Print the line containing "Boka en inredare (330, 21)" and all lines after it to the end of the records below, exactly as written. No pictures.

*** Data for this exercise Section Begins ***

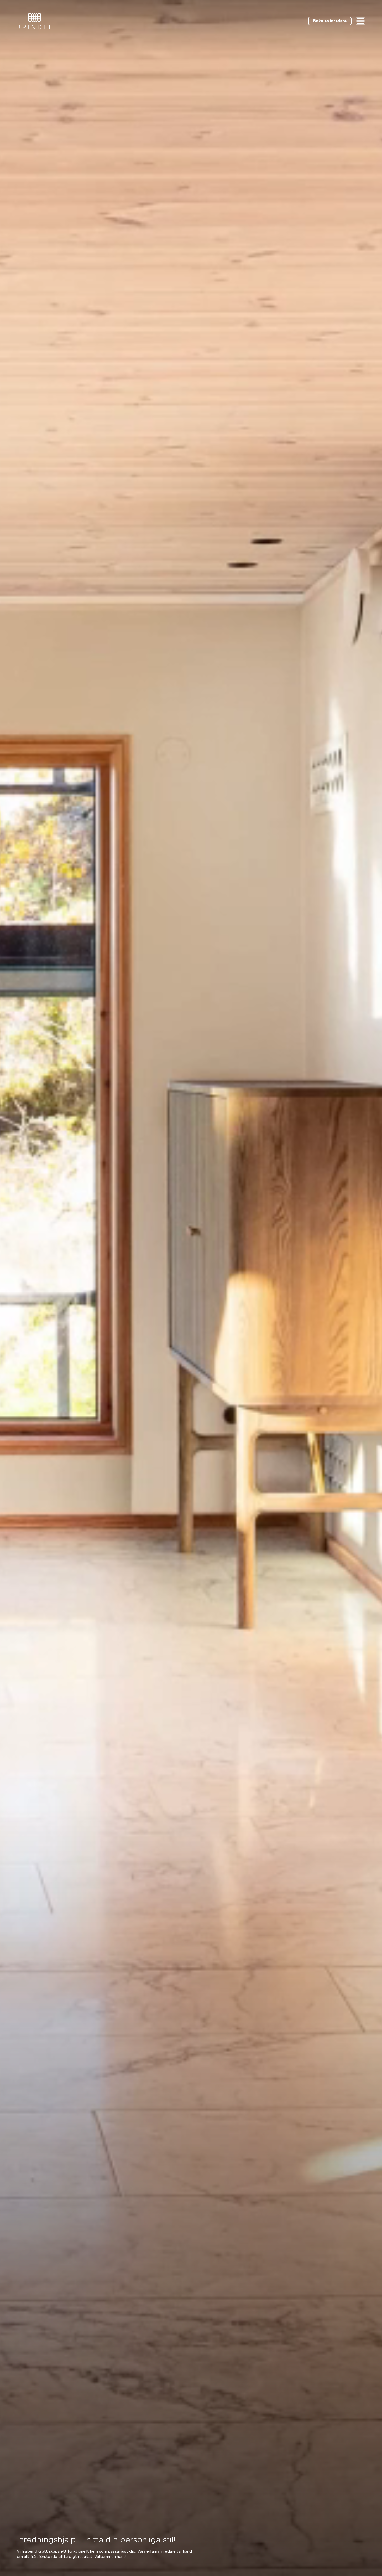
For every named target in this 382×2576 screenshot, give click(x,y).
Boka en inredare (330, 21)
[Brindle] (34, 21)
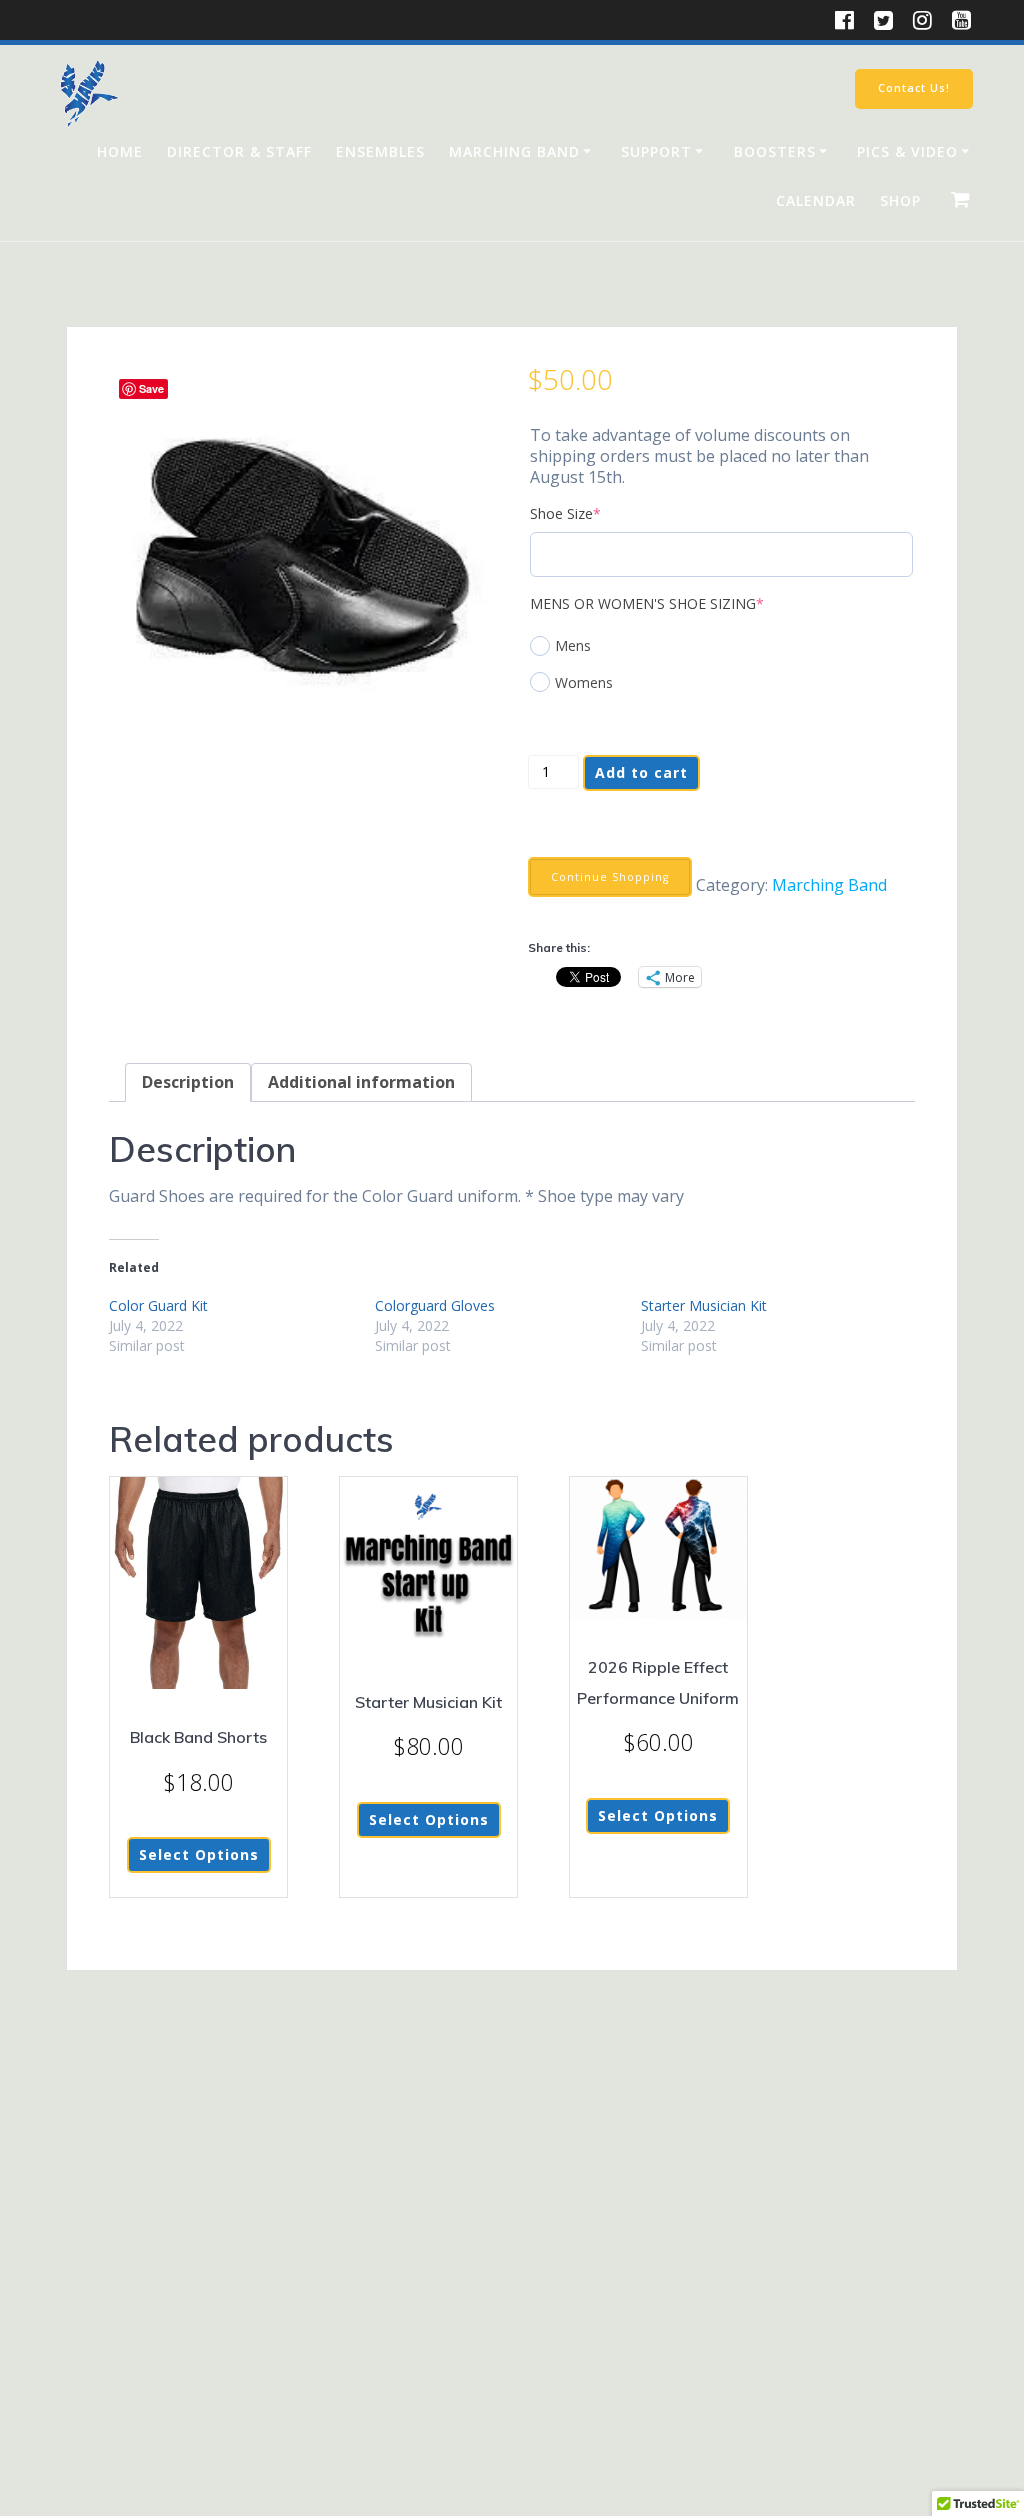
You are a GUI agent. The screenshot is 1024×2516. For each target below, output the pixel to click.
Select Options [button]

*** Data for this exercise Section Ends ***

Response to this exercise:
Boka en inredare (330, 21)
[Brindle] (34, 21)
You are a GUI agent. The screenshot is 1024×2516. For each target below, output the pixel to click.
Select Options [button]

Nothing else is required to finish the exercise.